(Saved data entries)
----
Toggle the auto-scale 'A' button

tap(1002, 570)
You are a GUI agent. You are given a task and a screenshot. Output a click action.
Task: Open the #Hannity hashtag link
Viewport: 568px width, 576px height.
----
## [ACTIVITY]
Having read the entries above, set each one down again exactly.

## [ANSWER TO THE EXERCISE]
Toggle the auto-scale 'A' button

tap(1002, 570)
You are a GUI agent. You are given a task and a screenshot. Output a click action.
Task: Open the #Hannity hashtag link
Viewport: 568px width, 576px height.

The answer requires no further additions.